The UCSF/GE Healthcare collaboration will focus on cord blood, which has some key advantages for transplants: It's loaded with the stem and progenitor cells that make all the other cells in the blood system - including white cells, red cells and platelets. It can be collected easily without causing pain or risk to the donor. And cord blood doesn't need to match the tissue type of the patient receiving it as closely as bone marrow does. 

In recent years, a growing number of patients have received cord-blood transplants. They work wonderfully for many sick children, Leavitt said, but for most adult patients, cord blood simply doesn't provide a large enough number of stem cells.

Now, using a Discovery Grant awarded by the University of California's Office of the President, along with matching funds from GE Healthcare, a group of scientists led by Leavitt has begun a three-year project. They'll be hunting for chemical compounds that can be added to the stem cells and progenitor cells in cord blood to increase their population. If the process works, the number of cells transplanted should be large enough to replace the patient's diseased blood system with a healthy one.

During the first year of the project, UCSF scientists led by Michelle Arkin, PhD, associate director of the Small Molecule Discovery Center, will use ultra-fast, robotic technology like that used in pharmaceutical companies to screen about 120,000 chemicals searching for those that may trigger the expansion of the stem and progenitor cells. 

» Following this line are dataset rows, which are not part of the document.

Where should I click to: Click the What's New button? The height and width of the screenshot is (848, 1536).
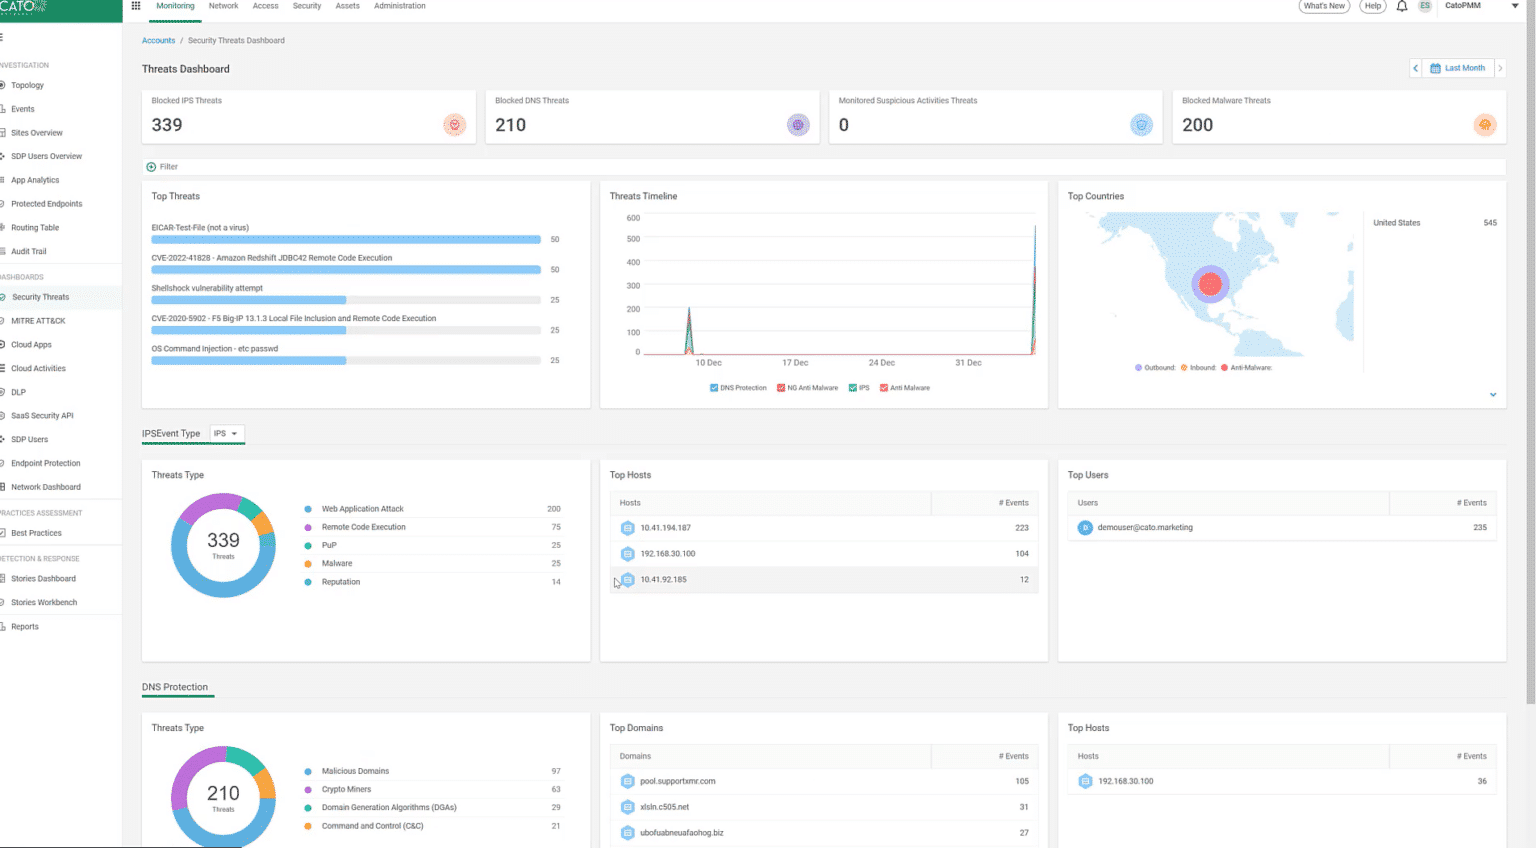coord(1324,6)
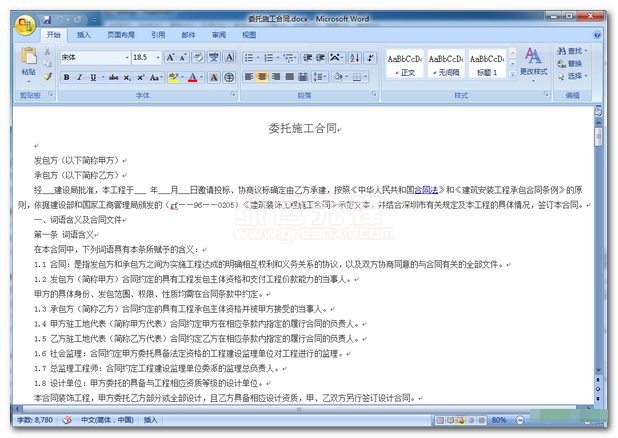The width and height of the screenshot is (618, 438).
Task: Click the vertical scrollbar of the document
Action: (597, 250)
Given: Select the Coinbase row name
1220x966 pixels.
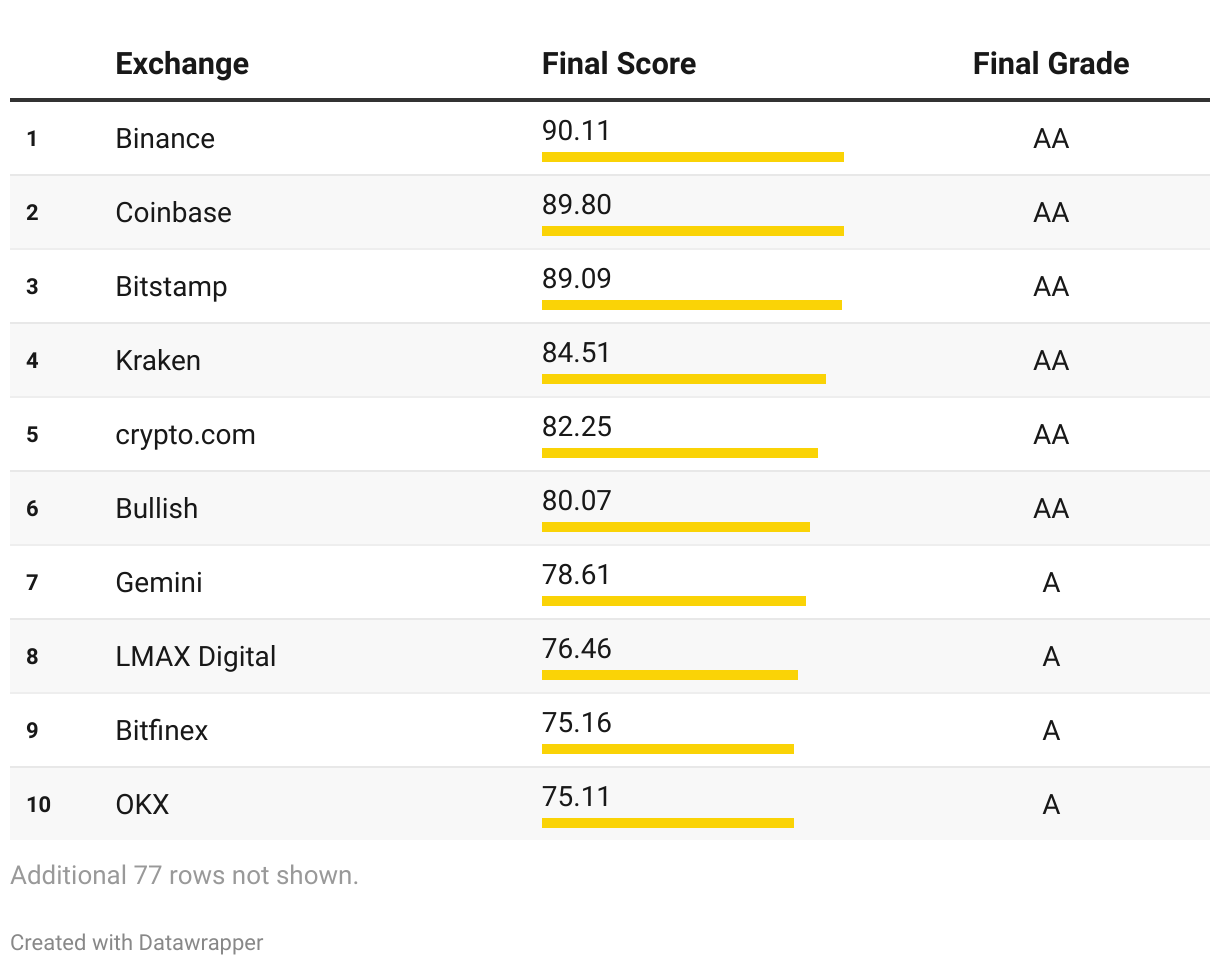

A high-tech automated microscope provided by GE, the IN Cell 2000, will help Arkin and her team to identify a tiny number of compounds - probably no more than one-tenth of 1 percent - that look like potential candidates.

"One hundred-twenty thousand compounds is a huge number," said Stephen Minger, PhD, global head of research & development for Cell Technologies at GE Healthcare. "Slowly but surely we'll narrow the list.''  GE Healthcare is funding the project as part of the broader vision of its cell technologies business, which is to develop technologies that will support the emerging era of regenerative medicine.

During the project's second year, the scientists hope to test the best candidates to learn how they act when they're mixed with blood cells in lab conditions and in animals. Later, they'll use GE's Cell FactoryTM to produce large quantities of cells for further testing. By the end of the project, the team hopes to have promising compounds moving toward clinical trials.

"If this succeeds it will be incredibly important," Minger said. "The clinical potential of being able to expand hematopoietic stem cells in cord blood is huge. If this works, we'll have discovered something that the world desperately needs."